But that assumes that we have a function. What if you just have data?
I've created a worksheet that we can use to take a first crack at this problem: let's take a look at that first.
The first Mathematica file describes the problem of trying to use linear functions on panels of four points, and then solves the first page of your worksheet. It will help us to check our math!
Fubini's theorem is particularly useful when you have a function $f(x,y)$ to work with. In this case you'll have a linear function to integrate, which is about as easy as it gets.
The swimming pool depth data of problem #6, section 15.1, has us starting at this more primitive level -- without a function.
So let's go back there for a moment, and I want to start by thinking more generally about discrete approximations to partial derivatives.
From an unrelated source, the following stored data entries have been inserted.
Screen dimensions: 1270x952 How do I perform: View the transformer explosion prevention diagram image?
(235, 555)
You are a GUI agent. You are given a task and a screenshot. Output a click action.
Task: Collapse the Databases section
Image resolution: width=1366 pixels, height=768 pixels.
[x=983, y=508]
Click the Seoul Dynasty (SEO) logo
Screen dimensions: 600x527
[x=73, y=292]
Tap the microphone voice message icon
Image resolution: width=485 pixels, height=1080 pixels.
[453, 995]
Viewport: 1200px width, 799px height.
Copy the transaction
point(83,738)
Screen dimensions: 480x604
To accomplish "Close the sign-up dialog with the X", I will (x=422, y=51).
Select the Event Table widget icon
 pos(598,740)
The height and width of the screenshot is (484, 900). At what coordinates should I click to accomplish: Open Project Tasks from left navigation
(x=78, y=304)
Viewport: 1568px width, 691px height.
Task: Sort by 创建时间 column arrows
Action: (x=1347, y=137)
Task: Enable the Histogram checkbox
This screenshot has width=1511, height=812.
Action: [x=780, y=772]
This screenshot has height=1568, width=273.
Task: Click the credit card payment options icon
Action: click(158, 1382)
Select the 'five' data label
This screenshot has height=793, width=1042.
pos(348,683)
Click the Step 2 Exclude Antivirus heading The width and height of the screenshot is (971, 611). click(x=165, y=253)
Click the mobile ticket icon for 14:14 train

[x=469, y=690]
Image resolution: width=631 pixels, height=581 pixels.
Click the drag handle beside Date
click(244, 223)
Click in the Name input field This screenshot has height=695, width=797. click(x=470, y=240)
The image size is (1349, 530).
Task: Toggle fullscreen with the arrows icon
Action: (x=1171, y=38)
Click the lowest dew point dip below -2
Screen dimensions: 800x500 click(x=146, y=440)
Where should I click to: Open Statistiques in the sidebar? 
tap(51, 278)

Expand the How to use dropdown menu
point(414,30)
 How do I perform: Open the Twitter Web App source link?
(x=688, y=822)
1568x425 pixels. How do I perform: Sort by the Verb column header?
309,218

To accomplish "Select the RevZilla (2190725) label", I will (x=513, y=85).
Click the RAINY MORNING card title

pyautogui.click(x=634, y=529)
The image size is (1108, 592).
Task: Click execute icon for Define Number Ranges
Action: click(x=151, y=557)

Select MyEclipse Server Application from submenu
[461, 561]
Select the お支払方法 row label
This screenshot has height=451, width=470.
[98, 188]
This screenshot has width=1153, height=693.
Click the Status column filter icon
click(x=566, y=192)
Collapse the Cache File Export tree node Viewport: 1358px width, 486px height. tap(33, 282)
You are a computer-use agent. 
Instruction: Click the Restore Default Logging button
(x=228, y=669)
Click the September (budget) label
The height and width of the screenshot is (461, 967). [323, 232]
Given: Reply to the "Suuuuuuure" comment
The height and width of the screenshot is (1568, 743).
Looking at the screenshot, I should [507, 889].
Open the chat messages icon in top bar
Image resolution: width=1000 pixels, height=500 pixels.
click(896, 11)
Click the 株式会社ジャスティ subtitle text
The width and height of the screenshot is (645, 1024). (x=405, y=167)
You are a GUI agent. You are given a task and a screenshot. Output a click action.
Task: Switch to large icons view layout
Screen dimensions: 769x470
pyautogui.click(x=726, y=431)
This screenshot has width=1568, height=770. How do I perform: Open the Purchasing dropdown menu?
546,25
Dustin came by last Friday to ask me some questions about estimating $f_{xy}$; several others have asked the same thing. I told Dustin that one good way of thinking about partial derivatives comes by thinking about their discretization, and that it would tie in well with my objective of extending integration methods.
This is the theme of that other half of the worksheet. Let's take a look at that now.
We want to think about extending the trapezoidal rule. We'll see how Mathematica might work with that swimming pool data, and we'll derive one of their methods. Then we'll think about how to do integration on discrete data.
In particular it's useful to think in terms of masks. For example, let's revisit the idea of using simple methods:
Any individual "rectangular method" would use the a 4x6 matrix mask,
1 | 1 | 1 | 1 | 1 | 1 |
1 | 1 | 1 | 1 | 1 | 1 |
1 | 1 | 1 | 1 | 1 | 1 |
1 | 1 | 1 | 1 | 1 | 1 |
1 | 2 | 2 | 2 | 2 | 2 | 1 |
2 | 4 | 4 | 4 | 4 | 4 | 2 |
2 | 4 | 4 | 4 | 4 | 4 | 2 |
2 | 4 | 4 | 4 | 4 | 4 | 2 |
1 | 2 | 2 | 2 | 2 | 2 | 1 |
We'll see that we get the same thing by using even quadratic functions on the grid. This is a simple generalization of the trapezoidal rule.
By the way, one author (and mathematician) had this to say about generalizing univariate methods beyond two dimensions:
"In more than two dimensions, generalizations of quadrature rules are not practical, since the number of function evaluations needed to attain sufficient accuracy grows very rapidly as the number of dimensions increases. An alternative is the Monte Carlo method, which samples the integrand at $n$ randomly selected points and attempts to compute the mean value of the integrand on the entire domain. The method converges rather slowly but its convergence rate depends only on $n$, not the number of dimensions."
But that author was evidently not thinking about the need to do integrals on discrete data, not generated by a function. That's a little different issue, because we can't refine the mesh by taking more function values -- it is what it is.